# Collected data:
◇ ◇ ◇ ◇ ◇ ◇ ◇

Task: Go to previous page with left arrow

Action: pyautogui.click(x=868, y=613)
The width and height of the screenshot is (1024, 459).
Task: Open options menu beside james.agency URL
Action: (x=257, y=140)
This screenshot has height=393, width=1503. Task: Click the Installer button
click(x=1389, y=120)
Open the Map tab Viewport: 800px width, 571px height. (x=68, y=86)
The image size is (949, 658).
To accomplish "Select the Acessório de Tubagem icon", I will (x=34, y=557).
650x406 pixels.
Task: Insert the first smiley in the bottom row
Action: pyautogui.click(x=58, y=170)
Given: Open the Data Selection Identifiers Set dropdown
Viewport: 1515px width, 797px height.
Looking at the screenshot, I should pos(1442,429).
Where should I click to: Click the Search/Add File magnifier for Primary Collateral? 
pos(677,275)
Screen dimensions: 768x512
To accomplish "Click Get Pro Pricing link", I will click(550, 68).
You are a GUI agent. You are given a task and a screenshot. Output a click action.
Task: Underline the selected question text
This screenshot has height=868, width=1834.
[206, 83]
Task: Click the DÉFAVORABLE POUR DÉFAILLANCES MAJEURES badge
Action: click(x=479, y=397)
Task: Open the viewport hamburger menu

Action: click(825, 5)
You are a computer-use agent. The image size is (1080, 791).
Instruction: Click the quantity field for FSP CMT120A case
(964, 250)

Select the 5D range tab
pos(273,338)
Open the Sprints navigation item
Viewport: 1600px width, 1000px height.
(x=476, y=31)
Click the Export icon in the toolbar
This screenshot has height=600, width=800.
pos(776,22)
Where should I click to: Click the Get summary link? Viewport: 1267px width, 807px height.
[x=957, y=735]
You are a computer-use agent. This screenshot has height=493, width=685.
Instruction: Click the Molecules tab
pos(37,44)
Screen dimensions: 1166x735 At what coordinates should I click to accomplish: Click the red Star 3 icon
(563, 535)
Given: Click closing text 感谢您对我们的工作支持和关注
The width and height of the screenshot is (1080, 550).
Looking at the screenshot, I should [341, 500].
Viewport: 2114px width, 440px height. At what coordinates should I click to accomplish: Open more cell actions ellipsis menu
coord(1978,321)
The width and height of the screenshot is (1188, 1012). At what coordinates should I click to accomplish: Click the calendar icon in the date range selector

◇ ◇ ◇ ◇ ◇ ◇ ◇

# Task to complete:
Each line from the one that contains "You are a computer-use agent. This" to the end of the data should be set down exactly, both ends included.

# Answer:
You are a computer-use agent. This screenshot has height=493, width=685.
Instruction: Click the Molecules tab
pos(37,44)
Screen dimensions: 1166x735 At what coordinates should I click to accomplish: Click the red Star 3 icon
(563, 535)
Given: Click closing text 感谢您对我们的工作支持和关注
The width and height of the screenshot is (1080, 550).
Looking at the screenshot, I should [341, 500].
Viewport: 2114px width, 440px height. At what coordinates should I click to accomplish: Open more cell actions ellipsis menu
coord(1978,321)
The width and height of the screenshot is (1188, 1012). At what coordinates should I click to accomplish: Click the calendar icon in the date range selector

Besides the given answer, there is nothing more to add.